WRITTEN REQUEST — Starting with the line that contains "Task: Click the" and going on through the end of the records, format each line as a string in a JSON list. Skip blank lines and leave the pictures out.

[Start INPUT RECORDS]

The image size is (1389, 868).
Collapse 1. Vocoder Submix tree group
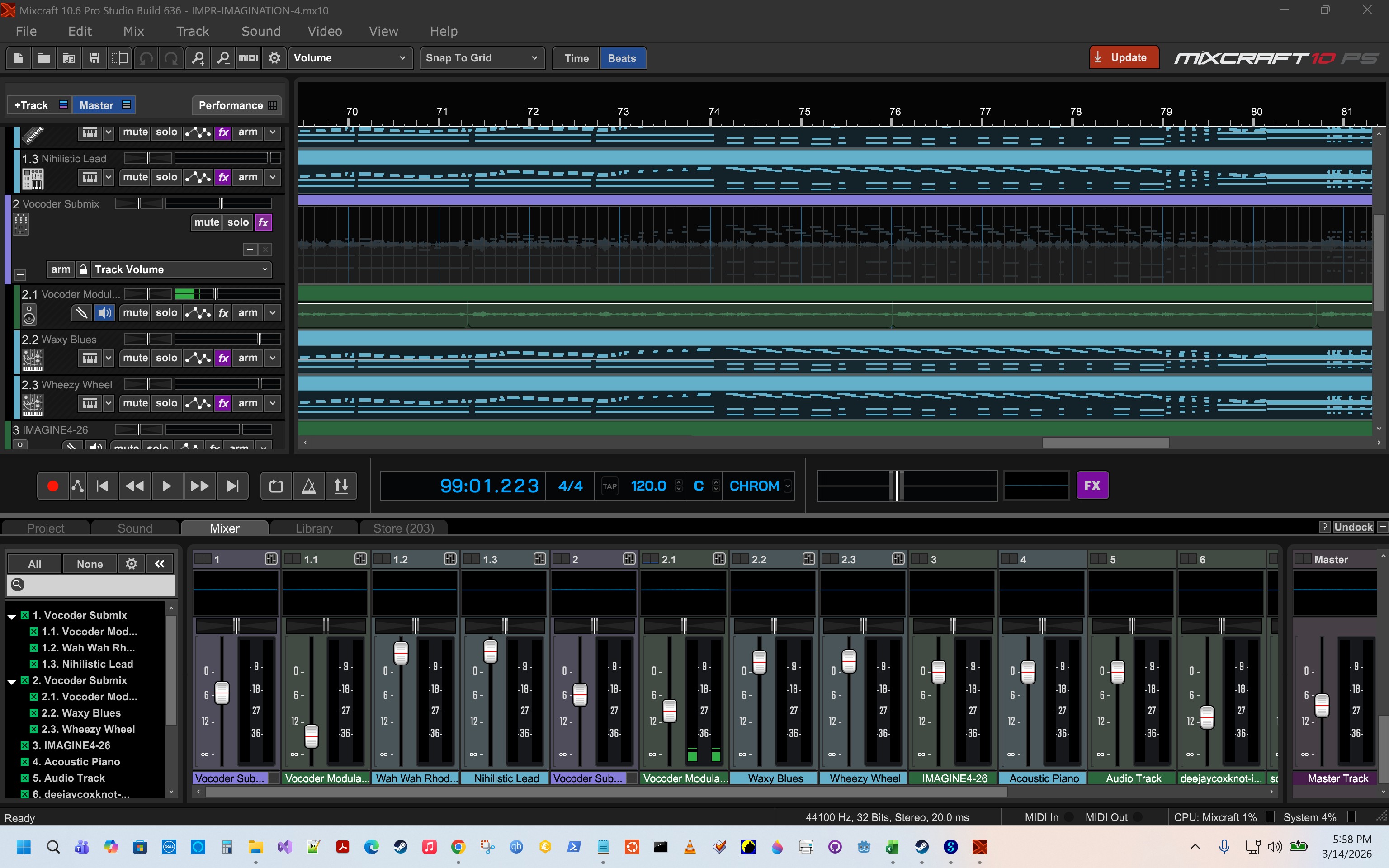(11, 616)
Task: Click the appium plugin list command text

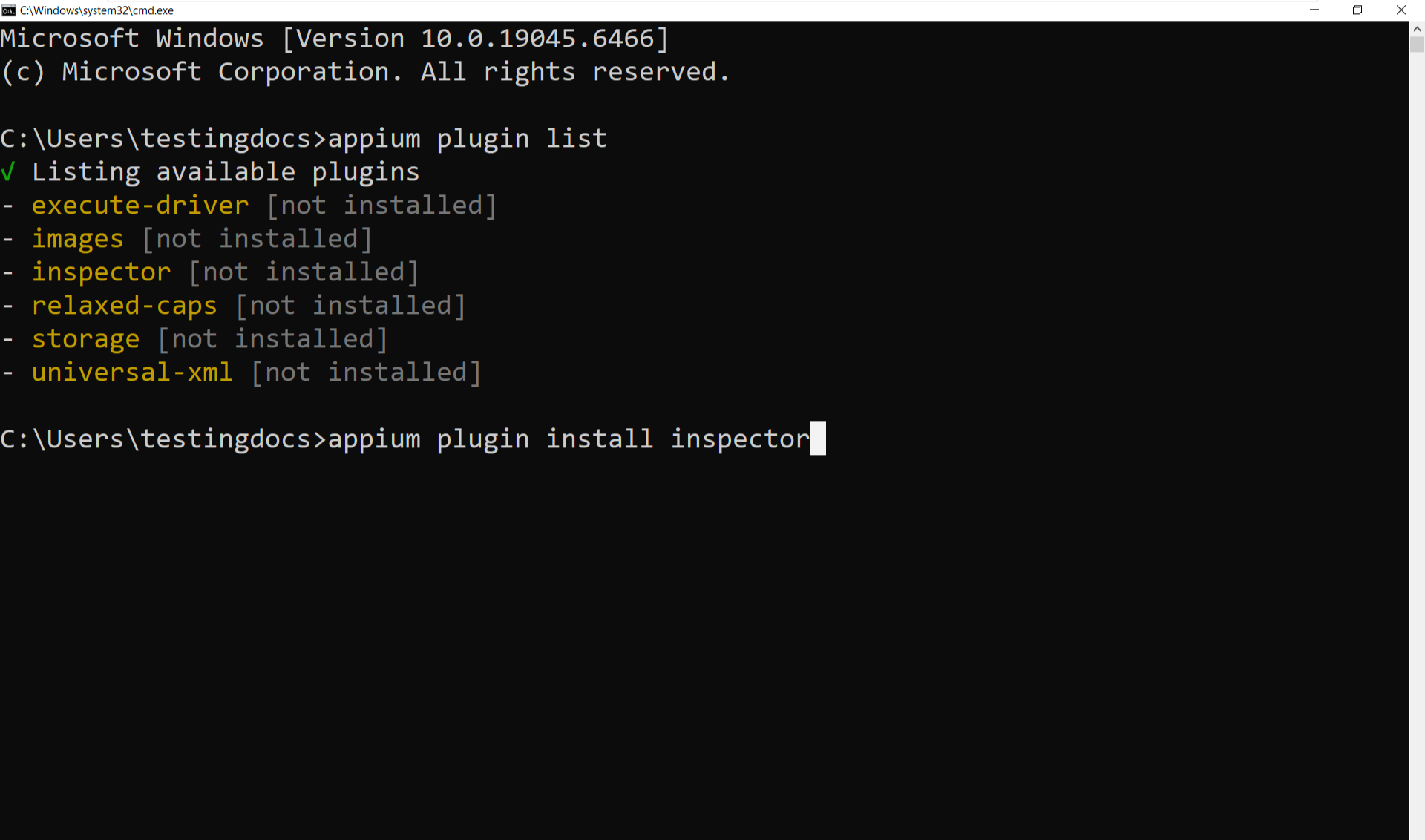Action: tap(465, 138)
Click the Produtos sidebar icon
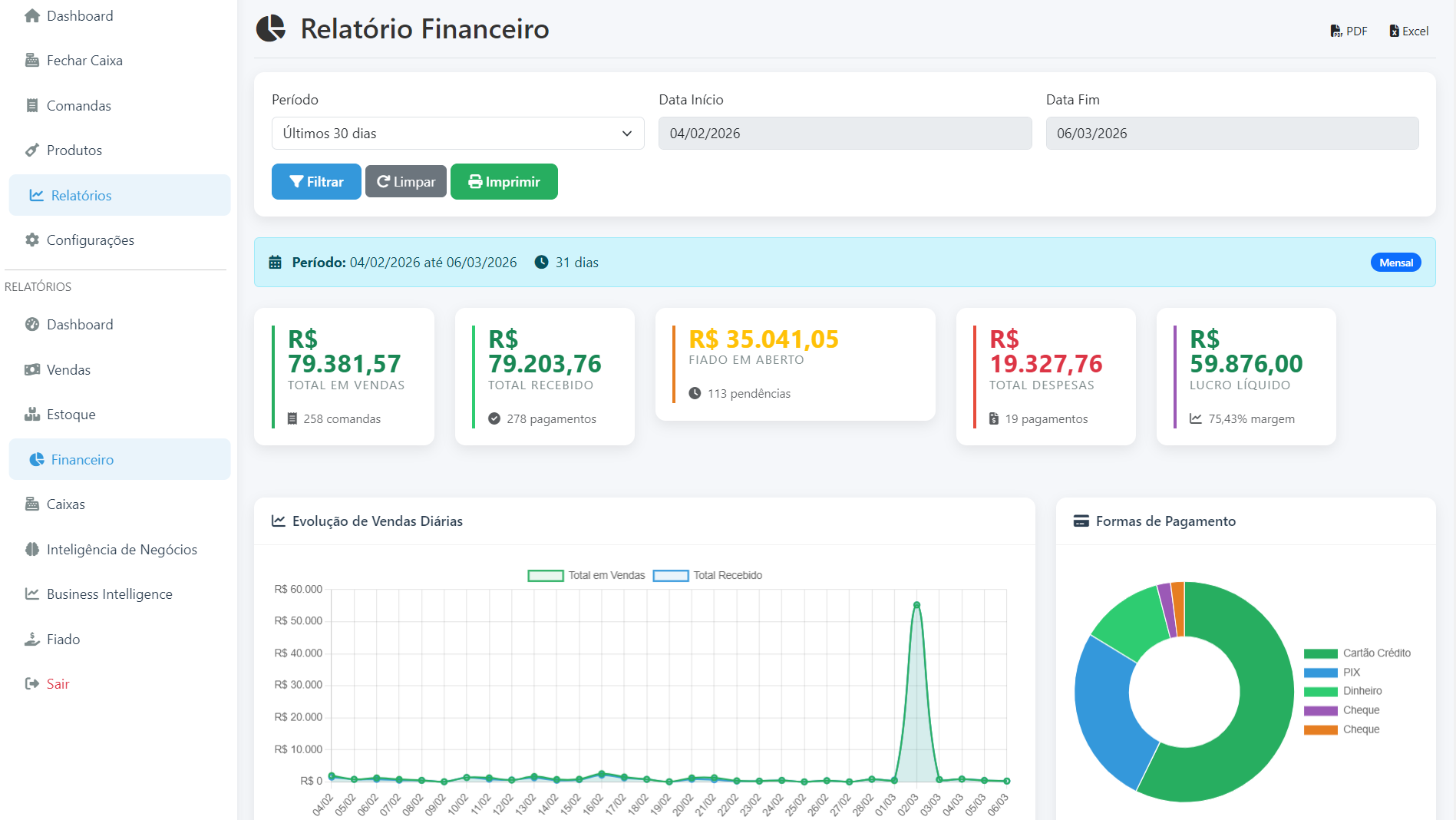 click(x=32, y=150)
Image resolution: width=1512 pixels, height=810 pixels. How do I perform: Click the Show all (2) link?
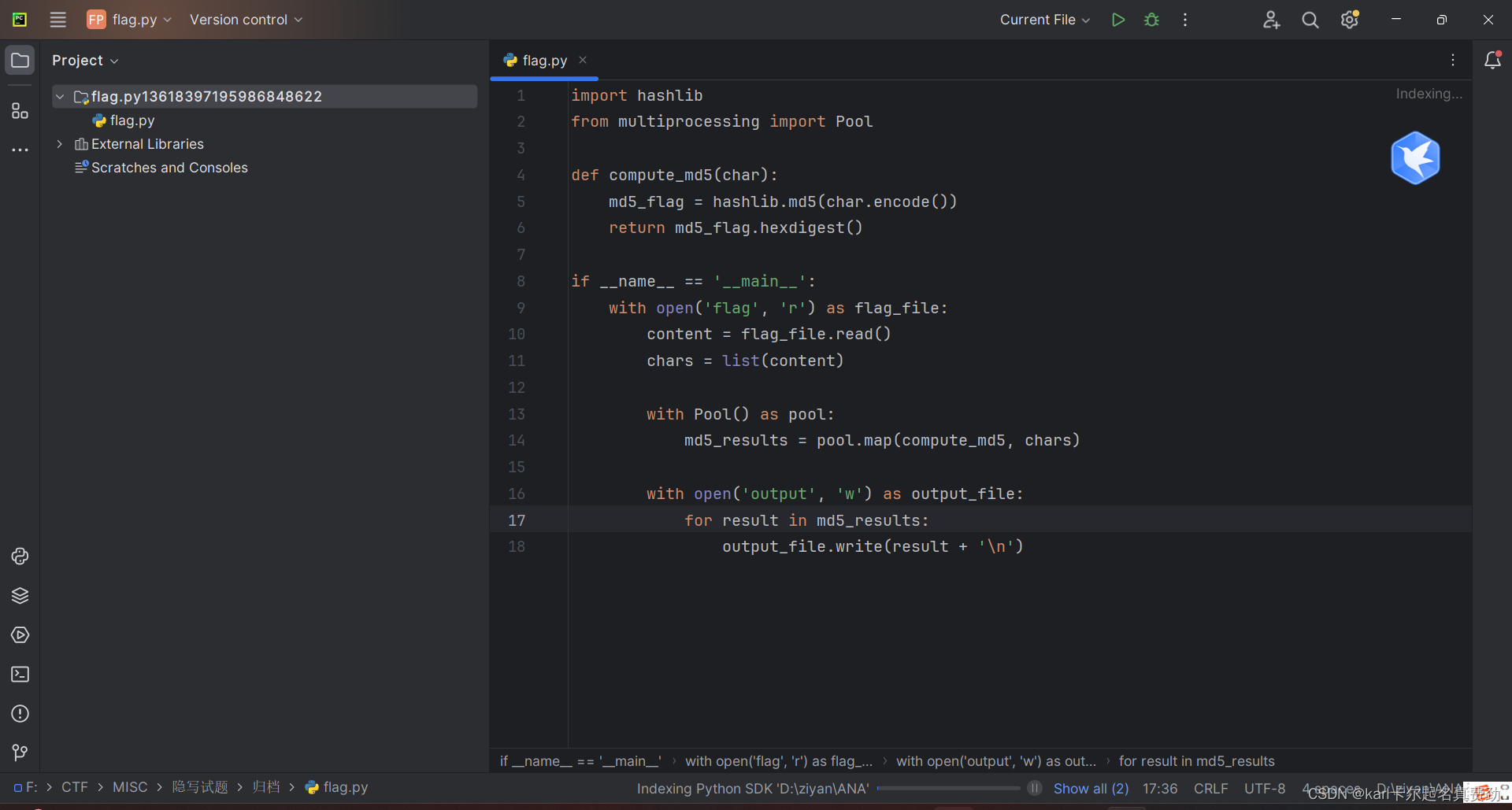(1091, 788)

[End INPUT RECORDS]

SOLUTION —
[
  "Task: Click the appium plugin list command text",
  "Action: tap(465, 138)",
  "Click the Produtos sidebar icon",
  " click(x=32, y=150)",
  "Image resolution: width=1512 pixels, height=810 pixels. How do I perform: Click the Show all (2) link?",
  "(1091, 788)"
]